JOUR 1
Le premier jour est toujours particulier. Nous apprenons tous à nous connaître. “Nous savons que nous avons vécu plus ou moins la même histoire, nous sommes tous passés par la Libye, mais chacun de nous est unique”, confie Egbal, en anglais, lors d’une première réunion en groupe. Une réunion où l’on énumère quelques règles de vie afin que le séjour se déroule au mieux. Comme le dit Anas, qui vient pour la seconde fois, “nous sommes la famille Limbo”.
JOUR 2
Hier soir, nous avons beaucoup échangé sur l’Europe, la Libye. David nous a parlé du “boza”. Le boza, c’est le fait de traverser la Méditerranée. Il a chanté “Hey mon frère, Bailo, pourrais-tu me prêter ta petite chaussure avant de faire le boza ?” Ce soir-là, nous avons tous chanté ensemble. Aujourd’hui, à table, à côté de la cheminée ou même en revenant de l’art-thérapie, nous continuons d’échanger sur l’exil, sur cette longue route, incertaine et dangereuse. Mais inévitable. Conques est un lieu de répit où personne n’est obligé de raconter ce qu’il a vécu. Mais parfois, les langues se délient et la parole sort en un flot continu.
JOUR 3
Cette semaine, l’art-thérapie se déroule dans un grand amphithéâtre. “Comme les stars” lance Kenan. Grâce à Linda-Kris, l’art-thérapeute, on entre en contact les uns avec les autres. Un jour, on apprend à se faire confiance en fermant les yeux et en laissant quelqu’un d’autre guider nos mains. Le lendemain, on forme un cercle. Chacun son tour, on se met au centre et on exprime qui nous sommes à travers la danse. Pour notre dernier exercice, main dans la main, nous courons ensemble vers l’avant de la scène en criant nos prénoms : “Djibi !”, “Mohamed !”, “”Egbal !”, “Bailo !” … Fiers d’être ensemble. Fiers d’être qui nous sommes. Un cri du cœur, pour dire à tous “je suis vivant”.
JOUR 4
À Conques, au-delà de l’art-thérapie et des échanges, il y a des rencontres. Et souvent, des rencontres artistiques. L’Aveyron est une terre riche d’artisans. C’est la seconde fois que Valérian emmène des jeunes de Limbo dans l’univers du cirque.
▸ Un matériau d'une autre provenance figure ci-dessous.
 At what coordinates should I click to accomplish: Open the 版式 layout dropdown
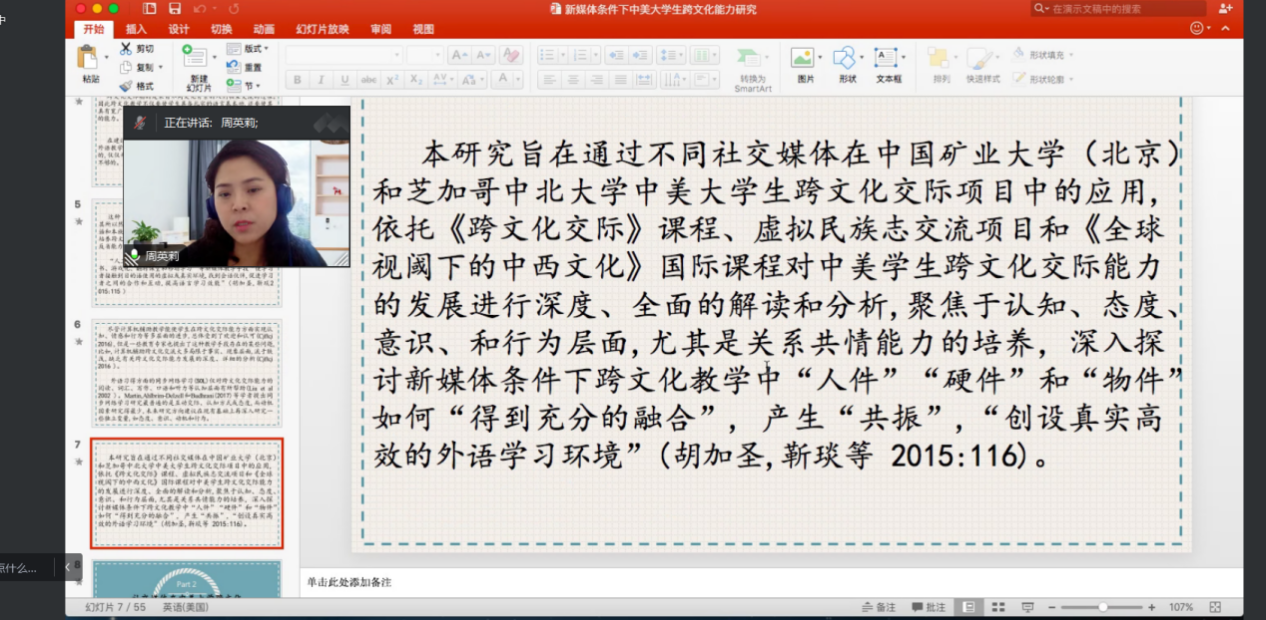250,48
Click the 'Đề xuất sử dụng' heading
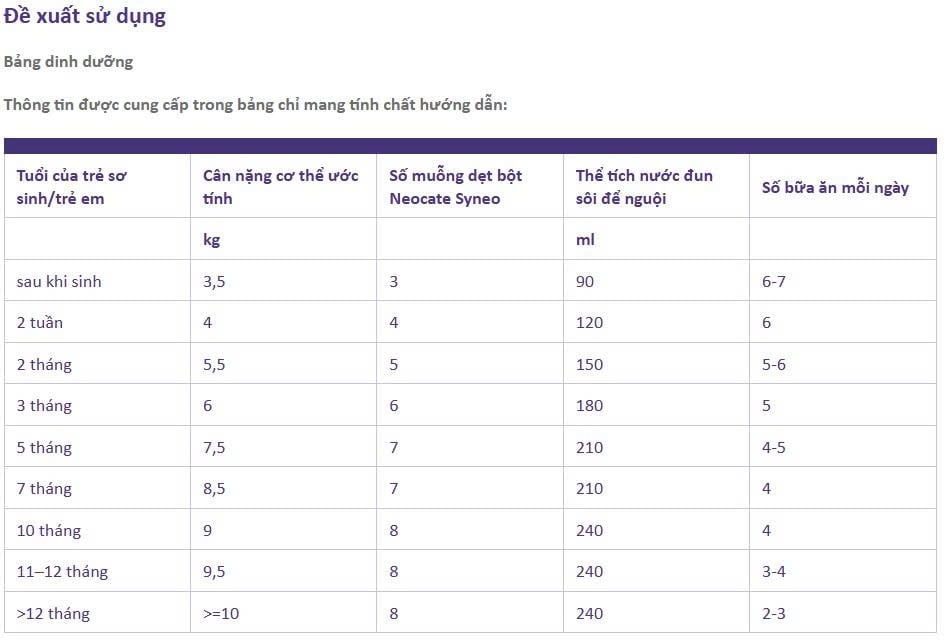The height and width of the screenshot is (641, 945). tap(85, 17)
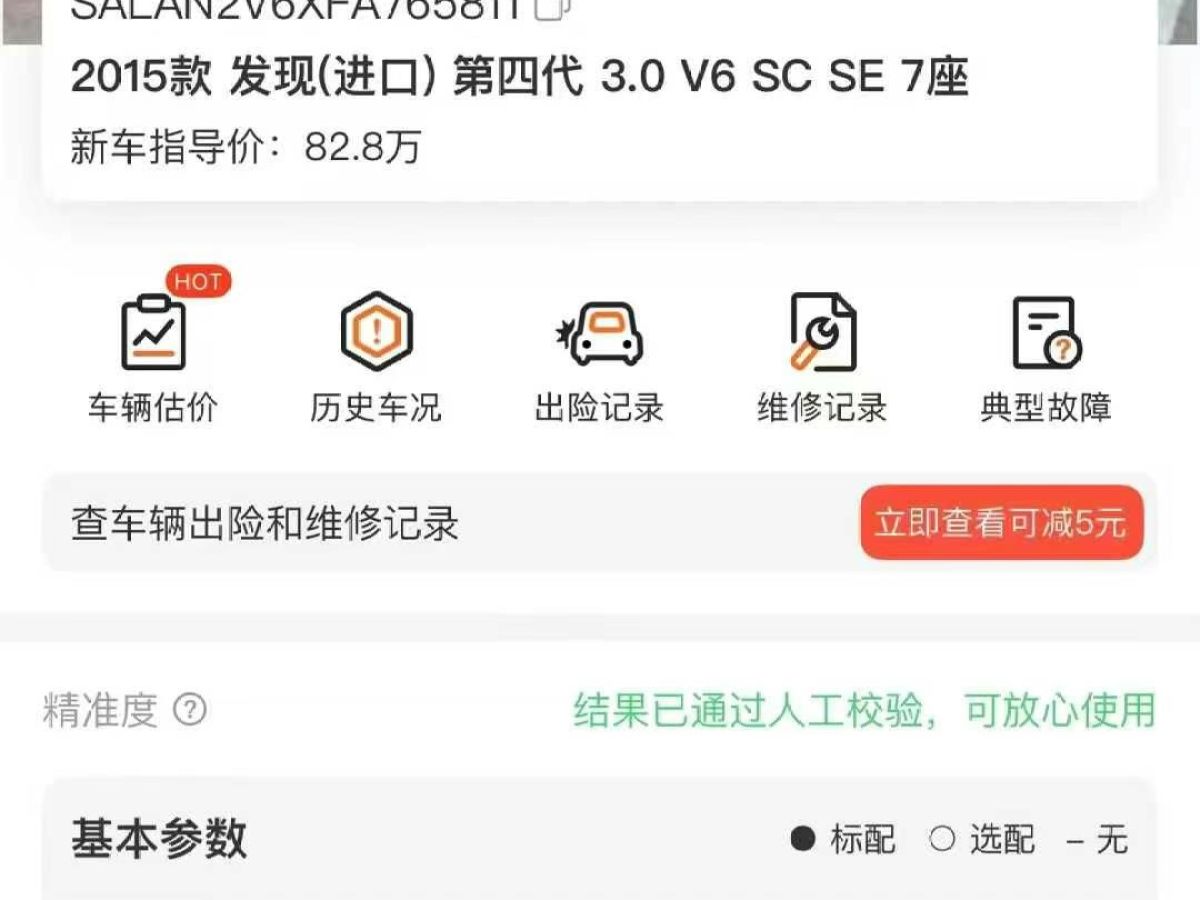
Task: Click the 精准度 help question mark icon
Action: [190, 710]
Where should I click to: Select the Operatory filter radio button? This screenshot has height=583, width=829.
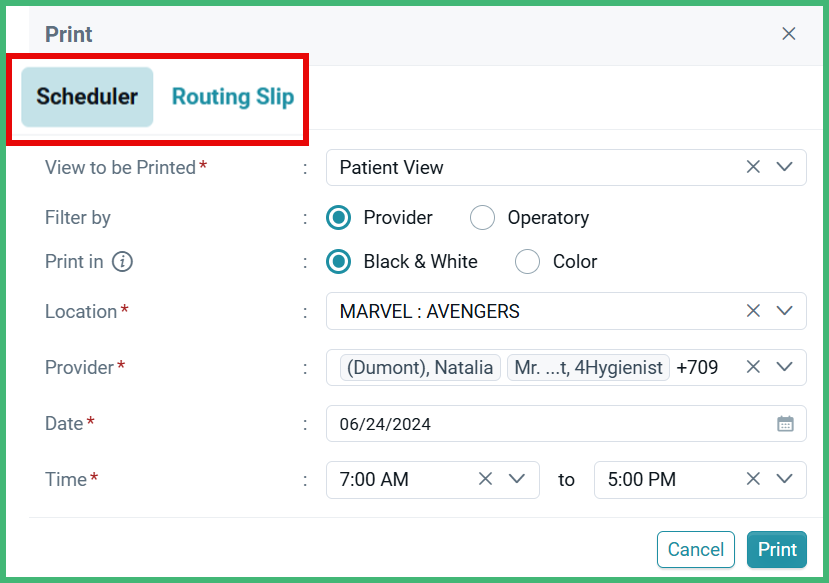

Le groupe, émerveillé au début, se divise progressivement. On est à mi-séjour, les journées ont été denses et intenses, alors pour certains, le besoin de s’isoler se manifeste… Comme un besoin d’une bulle pour digérer tous ces nouveaux souvenirs, bons et moins bons, pour ces personnes dont le quotidien en CADA (centre d’accueil de demandeurs d’asile) est morose.
JOUR 5
A Conques, on se lève tôt, on fait beaucoup d’activités et comme le dit Bailo : “Pour nous les journées sont deux fois plus fatigantes. On est fatigués physiquement et on est fatigués mentalement parce qu’on pense constamment à tout ce qu’on a vécu”. Alors ce vendredi matin, nous avons décidé de prendre le temps de nous reposer. Le reste de la journée se passe sereinement. On va en art-thérapie, on joue à la pétanque. Pour certains, ce cinquième jour se termine par un coucher de soleil magnifique sur les vignes qui entourent le village. Les jeunes profitent de ce moment de répit. Une journée remplie les attend demain : il va falloir préparer des spécialités culinaires de leur pays au groupe et aux Conquois invités à notre soirée.
JOUR 6
Pour Margot, Djibril, Bailo et Anas, la journée débute à 7h avec une course à pied. Et un lever de soleil magnifique. Un décor idyllique. La journée est passée tranquillement jusqu’a notre habituelle fête du dernier soir. L’occasion de se changer les idées, d’extérioriser. Et extérioriser, c’est ce que nous avons fait. Ensemble, nous avons chanté, dansé jusqu’à n’en plus pouvoir. Malgré nos différences culturelles, c’est tous ensemble que nous avons entonné “Aïcha”.
JOUR 7
C’est le dernier jour. Et c’est déjà le moment des au revoir pour David, Renée et Mélanie, qui prennent la route pour Lyon. C’est en chanson et au rythme des percussions que nous les accompagnons à leur voiture. Bientôt, nous allons tous devoir nous quitter et retourner dans nos logements, dans nos CADA. Bailo et Anas, les deux amis qui se sont rencontrés lors du précédent séjour de Limbo, savent qu’ils se reverront : “On se voit tous les week-end à Lille depuis notre rencontre à Conques.” Egbal et Sophia promettent également de se revoir. C’est ça, la magie de Limbo. On tisse des liens très forts, on se trouve des amis, une famille. Après une dernière nuit passée dans le train, vient le moment des câlins à la gare d’Austerlitz. On se sépare en espérant se retrouver rapidement à Paris, à Lille, à Lyon ou pourquoi pas à Conques.